In the records below, find every line with the word "article" and copy it.

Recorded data
···

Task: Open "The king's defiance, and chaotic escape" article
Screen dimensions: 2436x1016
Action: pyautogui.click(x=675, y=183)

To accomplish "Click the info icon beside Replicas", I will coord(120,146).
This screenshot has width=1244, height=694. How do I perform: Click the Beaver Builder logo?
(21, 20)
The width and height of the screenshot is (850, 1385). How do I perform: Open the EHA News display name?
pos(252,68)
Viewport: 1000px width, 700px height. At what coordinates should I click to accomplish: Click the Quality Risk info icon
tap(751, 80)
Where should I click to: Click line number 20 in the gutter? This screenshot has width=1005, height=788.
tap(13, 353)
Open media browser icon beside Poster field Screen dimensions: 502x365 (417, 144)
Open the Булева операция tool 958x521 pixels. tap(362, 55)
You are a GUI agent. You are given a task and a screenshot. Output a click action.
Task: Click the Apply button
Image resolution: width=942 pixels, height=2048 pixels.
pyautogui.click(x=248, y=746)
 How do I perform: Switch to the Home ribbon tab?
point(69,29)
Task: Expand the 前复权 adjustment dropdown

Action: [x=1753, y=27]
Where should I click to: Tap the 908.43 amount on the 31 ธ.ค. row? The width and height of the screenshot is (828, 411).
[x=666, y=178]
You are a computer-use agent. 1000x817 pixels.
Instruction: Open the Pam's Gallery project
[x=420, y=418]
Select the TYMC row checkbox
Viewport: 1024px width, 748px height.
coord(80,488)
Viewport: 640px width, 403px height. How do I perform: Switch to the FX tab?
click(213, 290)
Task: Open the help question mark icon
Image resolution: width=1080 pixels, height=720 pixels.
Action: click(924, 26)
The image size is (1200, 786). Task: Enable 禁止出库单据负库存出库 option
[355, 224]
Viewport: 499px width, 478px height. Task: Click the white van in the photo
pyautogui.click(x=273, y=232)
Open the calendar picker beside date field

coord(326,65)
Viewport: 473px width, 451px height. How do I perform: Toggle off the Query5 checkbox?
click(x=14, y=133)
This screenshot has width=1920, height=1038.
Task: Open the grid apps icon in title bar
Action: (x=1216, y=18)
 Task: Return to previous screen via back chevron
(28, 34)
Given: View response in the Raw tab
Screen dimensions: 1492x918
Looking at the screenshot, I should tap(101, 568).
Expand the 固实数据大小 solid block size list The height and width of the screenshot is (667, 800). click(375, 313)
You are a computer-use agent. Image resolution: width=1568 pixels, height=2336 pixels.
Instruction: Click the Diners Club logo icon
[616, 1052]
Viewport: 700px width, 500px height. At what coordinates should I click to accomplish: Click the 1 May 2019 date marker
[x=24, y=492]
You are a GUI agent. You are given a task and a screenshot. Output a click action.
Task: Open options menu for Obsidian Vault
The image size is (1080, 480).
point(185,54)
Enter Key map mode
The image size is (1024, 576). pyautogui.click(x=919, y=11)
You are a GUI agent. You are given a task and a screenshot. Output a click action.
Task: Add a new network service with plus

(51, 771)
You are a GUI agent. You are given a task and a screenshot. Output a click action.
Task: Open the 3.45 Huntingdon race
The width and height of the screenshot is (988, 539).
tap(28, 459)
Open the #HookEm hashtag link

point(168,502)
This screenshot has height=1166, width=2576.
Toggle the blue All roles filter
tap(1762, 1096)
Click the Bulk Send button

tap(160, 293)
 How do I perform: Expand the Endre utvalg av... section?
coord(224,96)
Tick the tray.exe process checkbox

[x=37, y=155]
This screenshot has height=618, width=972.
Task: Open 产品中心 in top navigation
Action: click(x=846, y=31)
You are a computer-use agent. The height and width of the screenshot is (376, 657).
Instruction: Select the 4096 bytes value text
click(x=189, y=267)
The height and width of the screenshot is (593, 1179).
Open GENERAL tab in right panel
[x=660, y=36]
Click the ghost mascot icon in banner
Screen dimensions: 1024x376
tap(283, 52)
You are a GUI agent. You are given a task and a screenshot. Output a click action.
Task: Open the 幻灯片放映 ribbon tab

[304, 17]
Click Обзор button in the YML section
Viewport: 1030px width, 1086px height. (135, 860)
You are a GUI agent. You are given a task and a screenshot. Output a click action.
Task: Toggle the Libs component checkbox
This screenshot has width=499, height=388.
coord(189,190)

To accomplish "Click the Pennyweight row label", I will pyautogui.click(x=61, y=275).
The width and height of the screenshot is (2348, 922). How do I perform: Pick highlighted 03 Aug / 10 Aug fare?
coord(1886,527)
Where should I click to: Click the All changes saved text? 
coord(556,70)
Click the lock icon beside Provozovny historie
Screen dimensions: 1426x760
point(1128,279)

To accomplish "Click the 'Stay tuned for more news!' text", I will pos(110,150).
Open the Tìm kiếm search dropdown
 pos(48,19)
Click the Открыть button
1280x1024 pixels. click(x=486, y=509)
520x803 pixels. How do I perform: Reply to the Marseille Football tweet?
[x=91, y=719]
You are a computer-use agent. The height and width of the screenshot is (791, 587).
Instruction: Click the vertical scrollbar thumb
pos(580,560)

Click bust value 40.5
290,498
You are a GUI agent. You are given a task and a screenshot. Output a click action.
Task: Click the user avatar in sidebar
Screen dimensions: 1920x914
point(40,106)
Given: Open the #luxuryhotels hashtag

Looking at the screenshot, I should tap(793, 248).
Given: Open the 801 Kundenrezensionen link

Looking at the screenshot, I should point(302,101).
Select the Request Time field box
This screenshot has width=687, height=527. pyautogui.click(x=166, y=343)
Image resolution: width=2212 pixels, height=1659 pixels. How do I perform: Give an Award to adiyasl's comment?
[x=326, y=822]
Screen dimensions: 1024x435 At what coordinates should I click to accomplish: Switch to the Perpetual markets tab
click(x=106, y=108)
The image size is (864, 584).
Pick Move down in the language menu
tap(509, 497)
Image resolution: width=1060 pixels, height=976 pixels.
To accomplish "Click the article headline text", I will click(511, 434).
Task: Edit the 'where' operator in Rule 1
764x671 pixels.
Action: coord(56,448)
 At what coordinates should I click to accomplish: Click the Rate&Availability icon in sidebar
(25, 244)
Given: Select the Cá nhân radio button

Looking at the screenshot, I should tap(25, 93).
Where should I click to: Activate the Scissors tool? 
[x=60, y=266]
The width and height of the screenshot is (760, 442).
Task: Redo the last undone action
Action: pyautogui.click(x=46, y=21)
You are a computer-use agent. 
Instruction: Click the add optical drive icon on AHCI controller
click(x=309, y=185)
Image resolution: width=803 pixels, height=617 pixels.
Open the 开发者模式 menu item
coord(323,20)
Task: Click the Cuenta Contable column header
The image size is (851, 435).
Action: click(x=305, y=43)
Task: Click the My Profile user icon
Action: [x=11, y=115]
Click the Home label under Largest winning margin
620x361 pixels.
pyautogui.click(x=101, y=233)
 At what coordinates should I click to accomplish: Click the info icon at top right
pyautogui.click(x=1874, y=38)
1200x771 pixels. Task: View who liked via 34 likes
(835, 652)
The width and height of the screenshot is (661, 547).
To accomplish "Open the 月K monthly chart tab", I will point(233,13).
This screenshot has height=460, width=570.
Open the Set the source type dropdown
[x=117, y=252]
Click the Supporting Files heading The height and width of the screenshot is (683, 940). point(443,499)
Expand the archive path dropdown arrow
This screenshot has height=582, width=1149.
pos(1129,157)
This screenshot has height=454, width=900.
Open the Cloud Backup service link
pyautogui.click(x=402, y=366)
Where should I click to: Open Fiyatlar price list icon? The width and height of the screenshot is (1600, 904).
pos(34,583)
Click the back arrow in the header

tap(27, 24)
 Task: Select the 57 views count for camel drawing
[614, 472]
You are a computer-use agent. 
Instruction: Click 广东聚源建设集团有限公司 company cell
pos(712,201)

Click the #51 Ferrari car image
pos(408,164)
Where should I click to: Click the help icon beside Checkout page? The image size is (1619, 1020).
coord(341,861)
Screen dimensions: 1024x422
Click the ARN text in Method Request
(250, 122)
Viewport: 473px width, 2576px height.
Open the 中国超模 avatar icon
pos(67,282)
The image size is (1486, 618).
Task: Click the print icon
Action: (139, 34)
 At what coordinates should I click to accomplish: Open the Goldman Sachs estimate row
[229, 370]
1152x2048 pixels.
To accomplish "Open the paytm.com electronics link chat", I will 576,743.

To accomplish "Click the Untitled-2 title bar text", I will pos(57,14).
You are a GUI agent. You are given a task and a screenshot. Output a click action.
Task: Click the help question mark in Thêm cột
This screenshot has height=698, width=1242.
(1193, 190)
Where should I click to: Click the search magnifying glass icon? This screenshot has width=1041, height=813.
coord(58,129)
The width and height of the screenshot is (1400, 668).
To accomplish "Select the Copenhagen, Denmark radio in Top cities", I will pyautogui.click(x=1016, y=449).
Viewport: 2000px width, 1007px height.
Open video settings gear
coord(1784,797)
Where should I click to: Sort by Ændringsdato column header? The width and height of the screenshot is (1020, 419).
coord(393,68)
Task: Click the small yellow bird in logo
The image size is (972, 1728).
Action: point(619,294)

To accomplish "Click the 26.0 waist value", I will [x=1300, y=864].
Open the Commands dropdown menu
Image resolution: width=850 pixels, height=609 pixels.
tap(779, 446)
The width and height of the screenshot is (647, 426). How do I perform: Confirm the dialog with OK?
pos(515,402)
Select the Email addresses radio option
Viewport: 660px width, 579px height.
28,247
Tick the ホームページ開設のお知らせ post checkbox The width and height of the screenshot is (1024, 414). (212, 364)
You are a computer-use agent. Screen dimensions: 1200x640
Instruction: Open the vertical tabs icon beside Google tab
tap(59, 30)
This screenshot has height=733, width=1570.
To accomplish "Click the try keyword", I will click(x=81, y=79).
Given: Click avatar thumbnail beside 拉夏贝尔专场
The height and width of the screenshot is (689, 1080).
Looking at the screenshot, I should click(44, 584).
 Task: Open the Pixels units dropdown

···

**RESULT OF THE EXERCISE:**
Task: Open "The king's defiance, and chaotic escape" article
To accomplish "Click the article headline text", I will click(511, 434).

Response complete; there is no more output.